Advancing Multi-Party Dialogue Framework with Speaker-ware Contrastive Learning
Zhongtian Hu, Qi He, Ronghan Li, Meng Zhao, Lifang Wang
TL;DR
This paper tackles the challenge of multi-party dialogue generation, where traditional graph-based methods rely on annotations and struggle to model consistent speaker styles. It introduces CMR, a two-stage contrastive learning framework that first learns speaker-discriminative utterance representations (Stage I) and then jointly optimizes response generation with a contrastive objective to capture discourse themes (Stage II). Through experiments on Friends and Ubuntu with T5 and LLaMA-3.1 backbones, CMR achieves strong automatic and human evaluations, and the LLM-based preference study shows a clear edge for CMR-equipped models. The approach eliminates the need for annotated graphs, demonstrates robustness to varying speaker counts, and integrates well with large pre-trained models, offering a scalable path for improving multi-party dialogue systems.
Abstract
Multi-party dialogues, common in collaborative scenarios like brainstorming sessions and negotiations, pose significant challenges due to their complexity and diverse speaker roles. Current methods often use graph neural networks to model dialogue context, capturing structural dynamics but heavily relying on annotated graph structures and overlooking individual speaking styles. To address these challenges, we propose CMR, a Contrastive learning-based Multi-party dialogue Response generation framework.
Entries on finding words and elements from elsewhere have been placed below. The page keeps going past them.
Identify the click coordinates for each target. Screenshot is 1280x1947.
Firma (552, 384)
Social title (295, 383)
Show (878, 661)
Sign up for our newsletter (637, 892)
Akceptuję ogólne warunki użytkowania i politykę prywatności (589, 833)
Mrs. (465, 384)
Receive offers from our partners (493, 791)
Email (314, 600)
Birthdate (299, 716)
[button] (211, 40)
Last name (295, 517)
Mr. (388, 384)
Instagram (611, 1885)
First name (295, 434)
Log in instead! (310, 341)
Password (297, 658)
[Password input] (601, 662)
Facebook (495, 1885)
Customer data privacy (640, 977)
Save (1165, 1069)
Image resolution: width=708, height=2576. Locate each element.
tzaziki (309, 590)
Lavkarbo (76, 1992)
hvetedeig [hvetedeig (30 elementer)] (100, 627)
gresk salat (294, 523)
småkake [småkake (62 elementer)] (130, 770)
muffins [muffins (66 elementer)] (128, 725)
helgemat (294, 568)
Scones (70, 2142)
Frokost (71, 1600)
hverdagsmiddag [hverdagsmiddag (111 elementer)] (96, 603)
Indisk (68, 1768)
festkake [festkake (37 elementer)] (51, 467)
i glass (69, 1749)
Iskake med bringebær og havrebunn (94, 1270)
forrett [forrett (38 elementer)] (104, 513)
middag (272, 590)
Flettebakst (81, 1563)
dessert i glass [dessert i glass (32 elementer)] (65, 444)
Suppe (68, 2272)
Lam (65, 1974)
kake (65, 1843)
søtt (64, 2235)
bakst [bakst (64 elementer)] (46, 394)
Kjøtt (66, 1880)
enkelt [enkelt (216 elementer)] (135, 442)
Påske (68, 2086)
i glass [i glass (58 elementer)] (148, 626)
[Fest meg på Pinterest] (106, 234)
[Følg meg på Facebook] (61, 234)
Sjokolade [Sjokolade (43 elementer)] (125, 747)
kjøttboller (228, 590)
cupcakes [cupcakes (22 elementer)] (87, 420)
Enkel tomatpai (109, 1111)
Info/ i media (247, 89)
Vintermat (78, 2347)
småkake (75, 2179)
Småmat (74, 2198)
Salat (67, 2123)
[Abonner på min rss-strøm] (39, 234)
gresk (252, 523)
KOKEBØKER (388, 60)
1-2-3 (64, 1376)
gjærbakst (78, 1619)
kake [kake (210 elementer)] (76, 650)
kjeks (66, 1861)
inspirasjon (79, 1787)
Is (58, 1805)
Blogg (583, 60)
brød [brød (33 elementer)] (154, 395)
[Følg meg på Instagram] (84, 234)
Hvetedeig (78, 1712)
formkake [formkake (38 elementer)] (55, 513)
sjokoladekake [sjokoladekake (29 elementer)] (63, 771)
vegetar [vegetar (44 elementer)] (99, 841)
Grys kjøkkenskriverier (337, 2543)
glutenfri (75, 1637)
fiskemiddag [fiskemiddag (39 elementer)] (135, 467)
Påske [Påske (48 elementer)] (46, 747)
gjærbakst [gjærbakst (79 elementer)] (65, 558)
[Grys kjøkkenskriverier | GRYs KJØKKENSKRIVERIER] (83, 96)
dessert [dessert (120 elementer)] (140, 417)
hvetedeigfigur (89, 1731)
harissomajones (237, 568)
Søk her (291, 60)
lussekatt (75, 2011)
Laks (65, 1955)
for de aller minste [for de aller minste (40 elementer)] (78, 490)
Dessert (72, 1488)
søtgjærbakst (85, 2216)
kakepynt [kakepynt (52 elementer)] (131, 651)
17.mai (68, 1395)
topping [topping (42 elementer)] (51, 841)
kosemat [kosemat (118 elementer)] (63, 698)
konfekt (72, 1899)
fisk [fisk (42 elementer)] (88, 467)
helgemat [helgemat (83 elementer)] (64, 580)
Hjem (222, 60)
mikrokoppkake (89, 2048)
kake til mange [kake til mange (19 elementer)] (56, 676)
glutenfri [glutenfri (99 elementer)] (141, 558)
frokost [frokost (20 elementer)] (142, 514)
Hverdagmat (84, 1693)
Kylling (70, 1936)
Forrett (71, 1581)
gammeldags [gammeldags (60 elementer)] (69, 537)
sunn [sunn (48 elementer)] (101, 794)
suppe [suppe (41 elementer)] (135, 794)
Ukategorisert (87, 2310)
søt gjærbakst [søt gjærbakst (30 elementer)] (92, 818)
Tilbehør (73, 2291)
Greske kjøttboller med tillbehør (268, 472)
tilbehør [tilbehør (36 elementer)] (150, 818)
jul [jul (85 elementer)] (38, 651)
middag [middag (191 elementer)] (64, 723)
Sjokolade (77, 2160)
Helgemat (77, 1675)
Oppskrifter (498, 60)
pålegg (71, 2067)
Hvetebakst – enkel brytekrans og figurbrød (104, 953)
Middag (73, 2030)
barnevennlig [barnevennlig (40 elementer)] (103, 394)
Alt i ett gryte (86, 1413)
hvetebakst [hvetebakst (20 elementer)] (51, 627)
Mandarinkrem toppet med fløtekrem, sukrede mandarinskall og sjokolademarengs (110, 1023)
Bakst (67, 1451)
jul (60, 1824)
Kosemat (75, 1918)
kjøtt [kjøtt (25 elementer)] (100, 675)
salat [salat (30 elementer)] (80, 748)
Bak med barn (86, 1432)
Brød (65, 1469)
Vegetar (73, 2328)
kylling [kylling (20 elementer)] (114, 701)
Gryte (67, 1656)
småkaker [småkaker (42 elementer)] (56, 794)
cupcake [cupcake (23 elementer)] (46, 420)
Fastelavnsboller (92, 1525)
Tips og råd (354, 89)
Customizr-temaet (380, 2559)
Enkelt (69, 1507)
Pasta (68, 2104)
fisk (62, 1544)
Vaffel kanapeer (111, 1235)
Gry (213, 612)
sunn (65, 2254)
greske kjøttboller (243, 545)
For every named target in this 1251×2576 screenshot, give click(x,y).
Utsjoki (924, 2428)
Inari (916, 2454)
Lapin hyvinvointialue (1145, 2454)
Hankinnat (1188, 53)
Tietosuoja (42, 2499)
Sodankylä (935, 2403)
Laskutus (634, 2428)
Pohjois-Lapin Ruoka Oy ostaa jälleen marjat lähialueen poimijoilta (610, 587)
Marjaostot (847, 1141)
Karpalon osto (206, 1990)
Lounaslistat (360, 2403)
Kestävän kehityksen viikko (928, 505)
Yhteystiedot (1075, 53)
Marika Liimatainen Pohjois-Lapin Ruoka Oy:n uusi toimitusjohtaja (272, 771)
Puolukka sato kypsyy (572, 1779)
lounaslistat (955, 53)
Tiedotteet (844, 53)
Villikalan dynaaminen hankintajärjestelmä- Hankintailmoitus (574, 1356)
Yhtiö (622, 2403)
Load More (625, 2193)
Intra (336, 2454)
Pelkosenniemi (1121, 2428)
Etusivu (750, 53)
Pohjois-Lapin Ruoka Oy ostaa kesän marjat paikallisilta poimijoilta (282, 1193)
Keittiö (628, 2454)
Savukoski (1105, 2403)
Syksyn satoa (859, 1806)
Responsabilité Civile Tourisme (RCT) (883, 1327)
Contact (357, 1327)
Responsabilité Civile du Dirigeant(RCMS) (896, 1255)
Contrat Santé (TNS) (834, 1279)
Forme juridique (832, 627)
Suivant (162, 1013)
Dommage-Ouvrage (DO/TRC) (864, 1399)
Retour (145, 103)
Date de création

CMR employs a two-stage self-supervised contrastive learning framework. First, it captures global differences in speaking styles across individuals. Then, it focuses on intra-conversation comparisons to identify thematic transitions and contextually relevant facts. To the best of our knowledge, this is the first approach that applies contrastive learning in multi-party dialogue generation. Experimental results demonstrate that CMR not only significantly outperforms state-of-the-art models, but also generalizes well to large pre-trained language models, effectively enhancing their capability in handling multi-party conversations.